I try to write most of my code using standard practices. Those include amongst other and related to this specific question having short-ish functions, well encapsulated objects when OO is used, not too many function arguments or return values (I mostly write in languages where implicitly returning tuples is allowed, but in C for example I would also try not to return a 100-fields struct containing nearly all the state), and I do not need to be convinced that this is useful for productivity, correctness and knowledge transfer.
However, I have been recently attracted very much by 'notebook'-centered programming, using (in my field) IPython or Matlab LiveScripts. As I work in non-SW related research, those are interesting because you do not often know "what you are looking for" as you are writing code. The advantage of notebooks in that situation is that you can load data once and do a lot of housekeeping, then start experimenting a lot, plot Y in function of X, realize something, plot A in function of X instead to check, and so on and so forth.

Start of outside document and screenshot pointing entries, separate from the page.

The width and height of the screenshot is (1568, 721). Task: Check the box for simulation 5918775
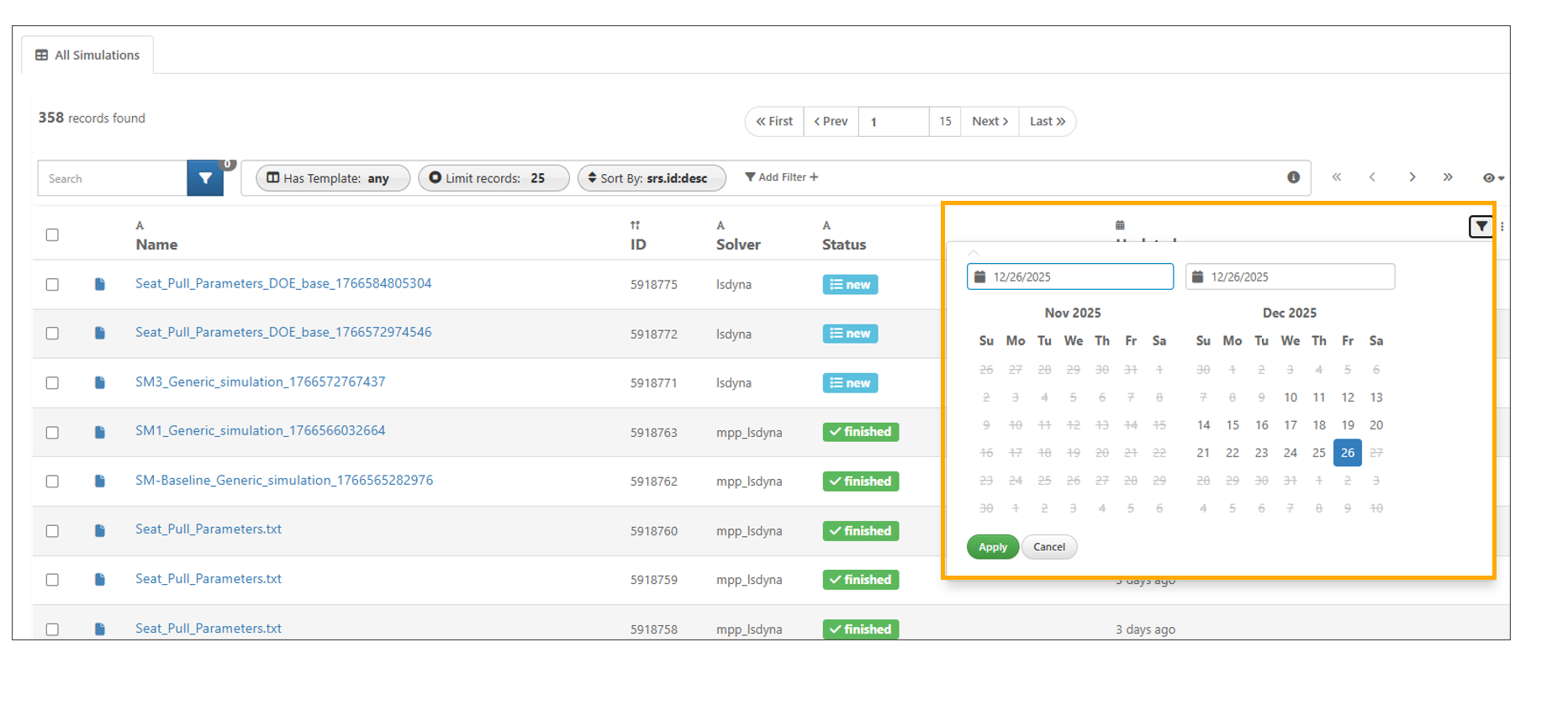coord(52,285)
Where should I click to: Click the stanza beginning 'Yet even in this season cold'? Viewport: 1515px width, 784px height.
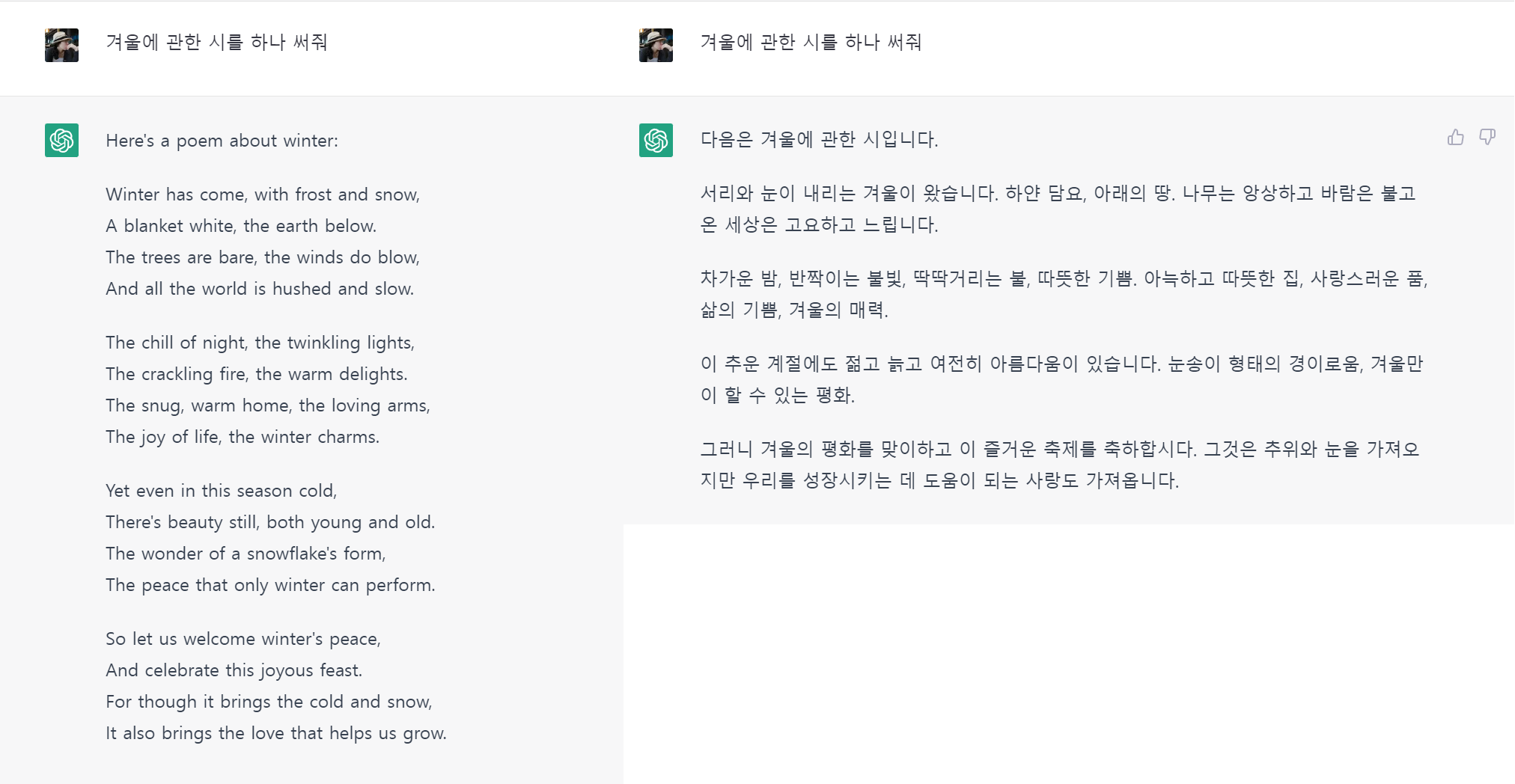[x=221, y=491]
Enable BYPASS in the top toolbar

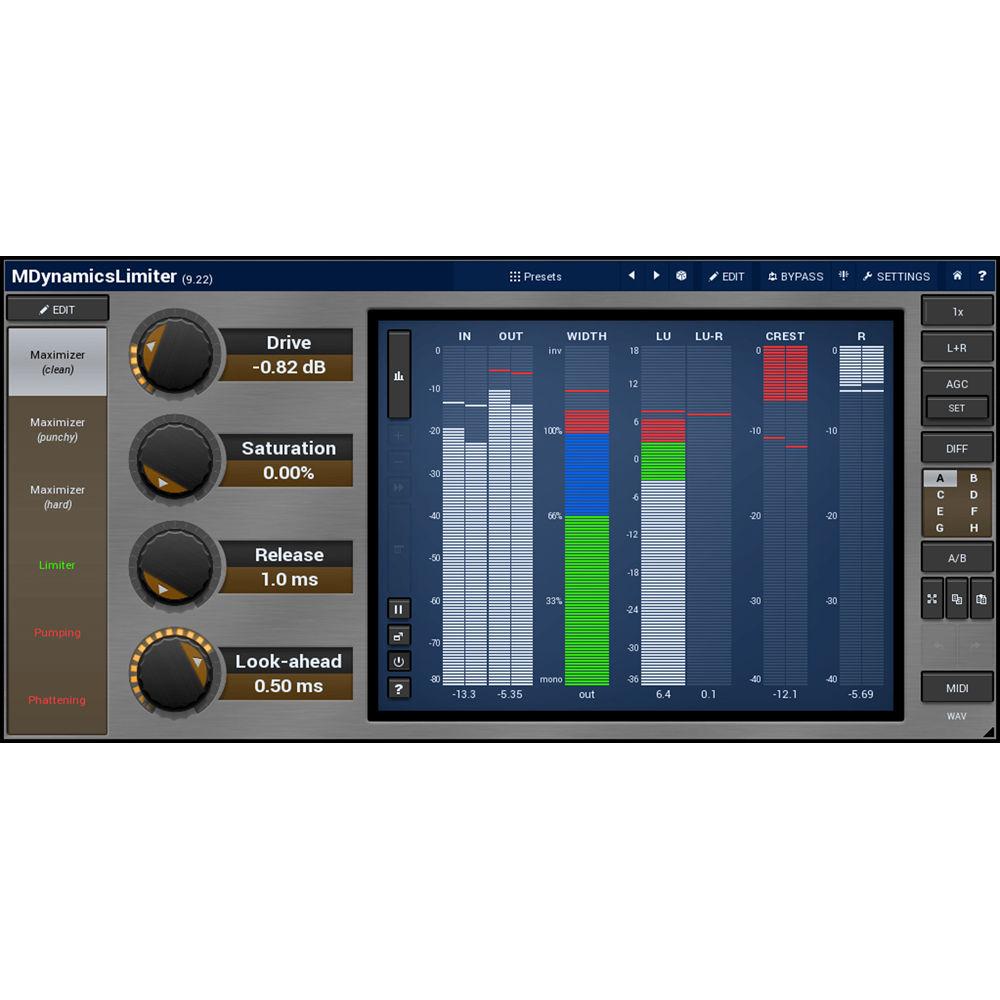coord(795,276)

The major issue I have with this is that I find 'notebook'-style programming to encourage writing mainly purely procedural code because you need to be able to break anywhere and have all data available. The notion of 'codeblocks' instead of functions also pushes you in that direction.

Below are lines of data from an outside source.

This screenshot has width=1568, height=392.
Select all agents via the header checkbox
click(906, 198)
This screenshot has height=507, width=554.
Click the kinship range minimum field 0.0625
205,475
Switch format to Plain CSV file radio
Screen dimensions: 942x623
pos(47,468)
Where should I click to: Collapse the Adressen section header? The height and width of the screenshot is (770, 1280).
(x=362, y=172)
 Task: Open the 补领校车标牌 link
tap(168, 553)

To be fair, my current approach is not all rosy when it comes to the actual research process: I end up having to rerun the whole code many times because I have to rewrite part of it in order to expose some internal state, or other vector to plot.

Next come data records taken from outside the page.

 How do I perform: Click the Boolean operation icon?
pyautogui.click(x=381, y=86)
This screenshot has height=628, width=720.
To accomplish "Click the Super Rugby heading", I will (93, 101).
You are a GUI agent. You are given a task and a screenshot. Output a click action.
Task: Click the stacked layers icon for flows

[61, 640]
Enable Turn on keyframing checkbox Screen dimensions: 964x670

Finally, this is not a problem that I feel is easily solved by relying on the debugger. First of all in certain situations the python debugger becomes excruciatingly slow (this might be due to the large amounts of data and processing, but might be tool related: I have never had perf issues with CLI pdb (which I don't often use because of its...minimal interface) but the vscode debugger often grinds down), but more importantly, using a debugger does not entirely solve the issue that if a function returns A, and you realize that you wanted also B, an intermediate value, 10 minutes later and five functions calls later in the code you don't have it available anymore.
you do not often know "what you are looking for" as you are writing code
in some way means bye-bye to requirements. Is it engineering at all?